- Relator(a)
- Ministro Marco Aurélio Bellizze
- Órgão julgador
- Terceira Turma
- Data do julgamento
- 29/06/2020
- Data de publicação
- 03/08/2020
STJ – Acórdão, Rel. Ministro Marco Aurélio Bellizze, Terceira Turma, j. 29/06/2020, p. 03/08/2020
AGRAVO INTERNO NO AGRAVO EM RECURSO ESPECIAL. AÇÃO DE PRESTAÇÃO DE CONTAS. OMISSÕES E OBSCURIDADES. AUSÊNCIA. CONCLUSÃO ESTADUAL NO SENTIDO DA ADEQUAÇÃO DO PEDIDO. ADEQUAÇÃO E DEMONSTRAÇÃO DO INTERESSE DE AGIR. SÚMULAS 5 E 7/STJ. DESNECESSIDADE DE PEDIDO ADMINISTRATIVO. FUNDAMENTO INATACADO. SÚMULA 283/STF. LEGITIMIDADE PASSIVA DA INSURGENTE. SÚMULAS 5 E 7/STJ. DIVERGÊNCIA JURISPRUDENCIAL. DEFICIÊNCIA EM SUA DEMONSTRAÇÃO. AGRAVO INTERNO DESPROVIDO. 1. Não há nenhuma omissão ou mesmo obscuridades a serem sanadas no julgamento estadual, portanto inexistentes os requisitos para reconhecimento de ofensa ao art. 1.022 do novo CPC. O acórdão dirimiu a controvérsia com base em fundamentação sólida, sem tais vícios, o que não se confunde com omissão ou contradição, tendo em vista que apenas resolveu a celeuma em sentido contrário ao postulado pela parte insurgente. 2. Acerca da adequação do pedido de prestação de contas e da demonstração do interesse de agir, o Tribunal estadual asseverou sua correção com base em fatos, provas e termos contratuais, atraindo a aplicação das Súmulas 5 e 7/STJ. 3. A falta de argumentação clara e precisa no recurso especial acerca da desnecessidade de pedido administrativo, por se tratar de ação de prestação de contas, atrai a aplicação da Súmula 283/STF. 4. Concluiu-se pela legitimidade passiva da insurgente, haja vista que a demanda se dirigia ao esclarecimento da involução do nível de participação das cotas acionárias da autora, pleito que não dizia respeito à atuação da instituição financeira custodiante.
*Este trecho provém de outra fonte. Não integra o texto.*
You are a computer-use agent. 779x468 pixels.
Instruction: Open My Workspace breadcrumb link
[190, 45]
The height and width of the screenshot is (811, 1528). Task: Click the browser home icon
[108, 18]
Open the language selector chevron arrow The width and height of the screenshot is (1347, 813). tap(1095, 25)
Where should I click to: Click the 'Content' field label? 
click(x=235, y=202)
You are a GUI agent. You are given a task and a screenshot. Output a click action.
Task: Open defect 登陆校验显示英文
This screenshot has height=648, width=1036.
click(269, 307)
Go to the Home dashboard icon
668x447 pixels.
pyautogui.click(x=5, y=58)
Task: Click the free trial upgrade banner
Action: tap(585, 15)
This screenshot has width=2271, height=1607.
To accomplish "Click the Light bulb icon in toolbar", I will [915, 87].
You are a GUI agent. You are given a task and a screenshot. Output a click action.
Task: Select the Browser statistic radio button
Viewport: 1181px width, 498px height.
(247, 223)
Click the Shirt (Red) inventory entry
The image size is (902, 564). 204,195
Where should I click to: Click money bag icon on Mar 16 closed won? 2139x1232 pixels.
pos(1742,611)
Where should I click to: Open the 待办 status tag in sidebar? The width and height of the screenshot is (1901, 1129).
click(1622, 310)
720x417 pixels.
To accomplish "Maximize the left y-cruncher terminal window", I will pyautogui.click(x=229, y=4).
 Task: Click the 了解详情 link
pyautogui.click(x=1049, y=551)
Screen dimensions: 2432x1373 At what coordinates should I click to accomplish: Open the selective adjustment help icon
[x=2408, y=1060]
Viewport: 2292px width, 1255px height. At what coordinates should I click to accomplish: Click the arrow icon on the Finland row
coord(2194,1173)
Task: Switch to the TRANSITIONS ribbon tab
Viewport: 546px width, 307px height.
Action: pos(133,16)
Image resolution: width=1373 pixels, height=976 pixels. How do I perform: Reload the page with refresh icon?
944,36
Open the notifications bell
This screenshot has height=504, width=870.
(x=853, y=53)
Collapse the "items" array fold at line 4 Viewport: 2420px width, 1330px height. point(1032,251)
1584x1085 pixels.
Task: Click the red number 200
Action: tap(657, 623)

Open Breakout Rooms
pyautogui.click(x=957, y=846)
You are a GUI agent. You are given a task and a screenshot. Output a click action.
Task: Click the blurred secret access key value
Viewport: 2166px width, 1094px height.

Esse entendimento foi calcado na apreciação de fatos, provas e termos contratuais, ocasionando a incidência das Súmulas 5 e 7/STJ, por quaisquer das alíneas do permissivo constitucional. 5. O dissídio interpretativo não está adequadamente formulado, porque "não se considera comprovado o dissídio jurisprudencial, se não houve demonstração da divergência, mediante verificação das circunstâncias que assemelhem ou identifiquem os casos confrontados e realização de cotejo analítico entre elas (art. 541, parágrafo único, do CPC/1973)" (AgInt no REsp 1.450.854/SP, Rel. Ministro Antonio Carlos Ferreira, Quarta Turma, julgado em 19/8/2019, DJe 22/8/2019). 6. Agravo interno desprovido. (AgInt no AREsp n. 1.535.848/ES, relator Ministro Marco Aurélio Bellizze, Terceira Turma, julgado em 29/6/2020, DJe de 3/8/2020.)